Apple Vision Pro Displays the Same Image Differently Depending on the Application

Introduction

My last article, Apple Vision Pro’s Optics Blurrier & Lower Contrast than Meta Quest 3, drew many comments (on my blog and elsewhere) claiming I must be wrong. While I had checked it many times before releasing the previous article, I decided to go back and check again. This time, I used various applications on the AVP to show the same image with a side-by-side comparison. Surprisingly, displaying an image stored on the AVP from a folder gave me very different results than other methods/apps.

Setting up each comparison takes a lot of time (the AVP makes it extremely difficult), so I will show the two most different cases: the Folders application directly opening a downloaded image and the same file with the MacBook Display mirroring. Spoiler Alert: the MQ3 looks better than either AVP method (I’m not picking sides, but calling it as I see it).

As with the previous article, I will start with an overall view of the image and then use a series of full-resolution crops to zoom in on specific details.

AVP Image Processing — Making Things Bolder

In Apple Vision Pro’s (AVP) Image Quality Issues – First Impressions, I wrote, “The AVP also likes to try to improve contrast and will oversize the edges of small things like text, which makes everything look like it was printed in BOLD.” At the time, I was referring to directly rendering applications for text, including word processing, web pages, and Excel spreadsheets. Based on more testing, this statement also appears to be true for most image display cases where the image includes high-contrast fine detail.

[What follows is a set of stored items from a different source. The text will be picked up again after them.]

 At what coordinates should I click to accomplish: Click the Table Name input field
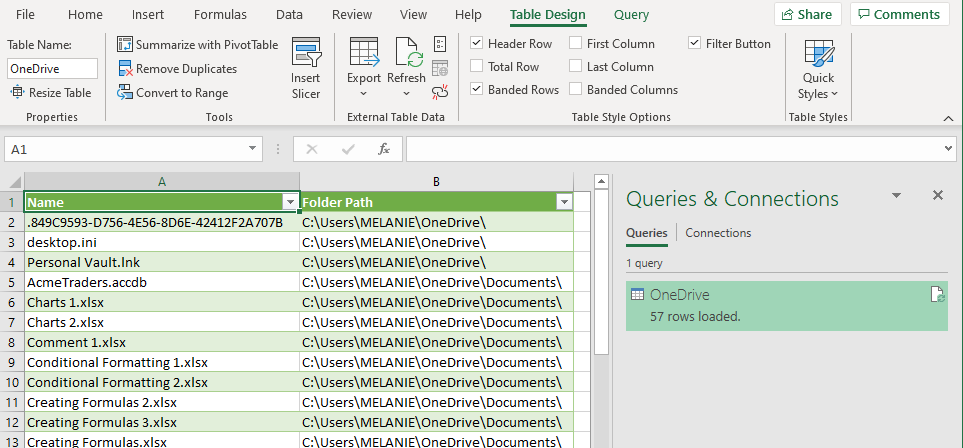click(x=52, y=69)
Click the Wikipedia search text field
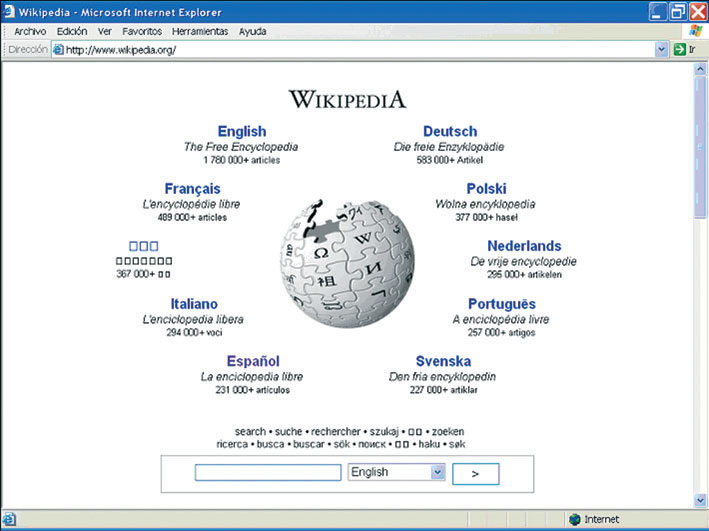The image size is (709, 531). [268, 473]
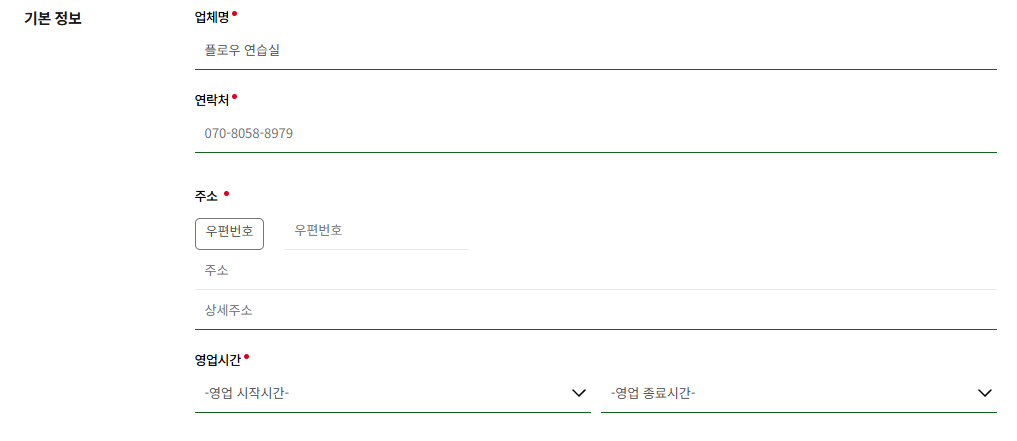Click the 영업시간 field label
Image resolution: width=1017 pixels, height=441 pixels.
218,359
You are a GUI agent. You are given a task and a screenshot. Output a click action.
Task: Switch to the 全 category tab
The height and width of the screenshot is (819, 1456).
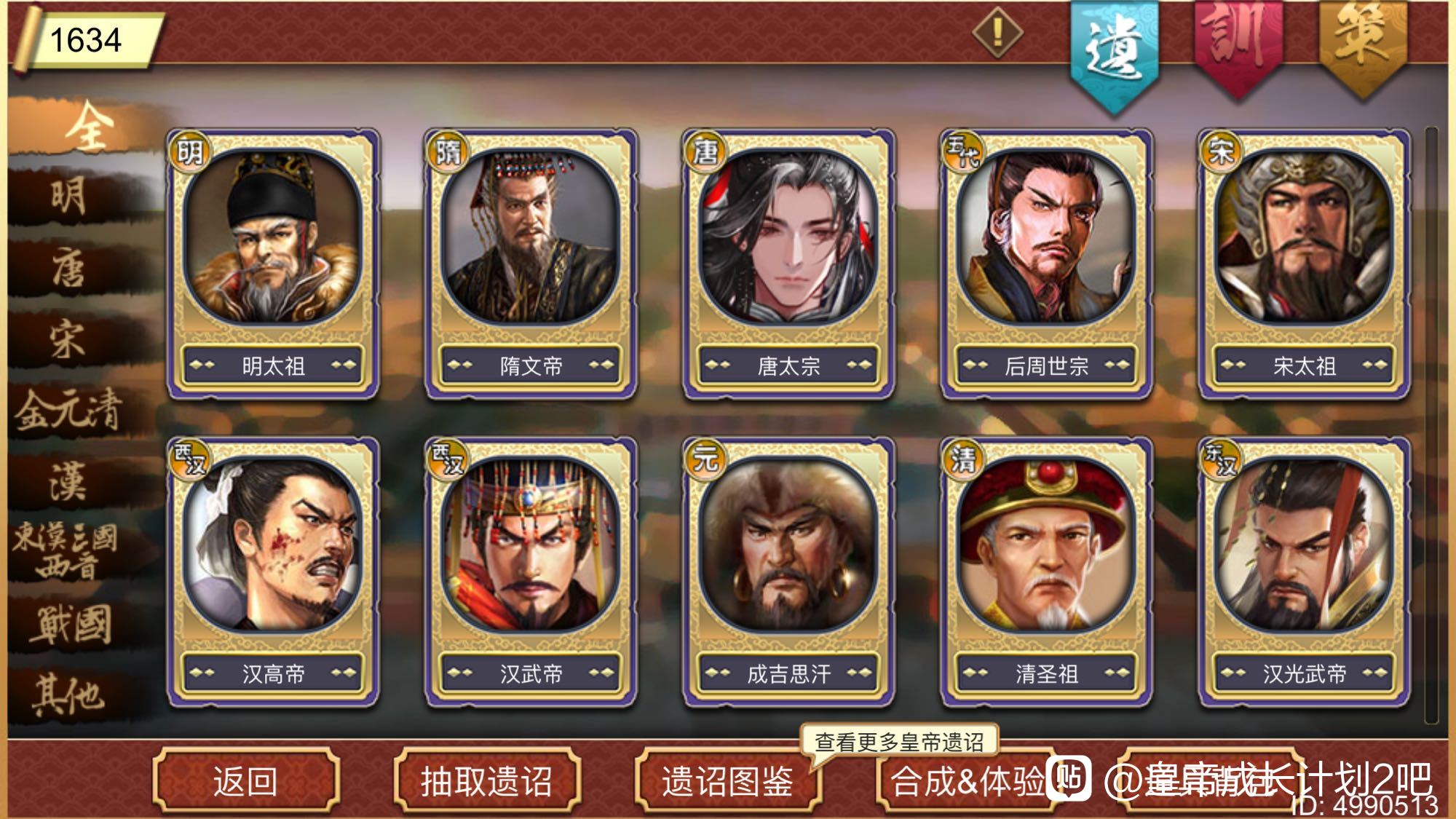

As this article will demonstrate, the AVP appears to be actively trying to improve the contrast/boldness of images.

Side By Side Windows of the Same Image Using Different Applications

Below is a thorough AVP optics picture showing the White-on-Black 1920×1080 source image on this blog’s Test Pattern Page (click on the image for the full-size picture; a closer crop will be shown next). The pattern on the left shows the PNG file displayed from the Folder Application directly, and the right-hand side shows the same image opened on a MacBook Pro 14″ M3 Pro that is mirrored to an AVP window. Since two windows are being shown side by side, the camera cuts off the far left of the left window and the far right of the right window. I tried to make the size of each image the same as in Apple Vision Pro’s Optics Blurrier & Lower Contrast than Meta Quest 3 as closely as practical.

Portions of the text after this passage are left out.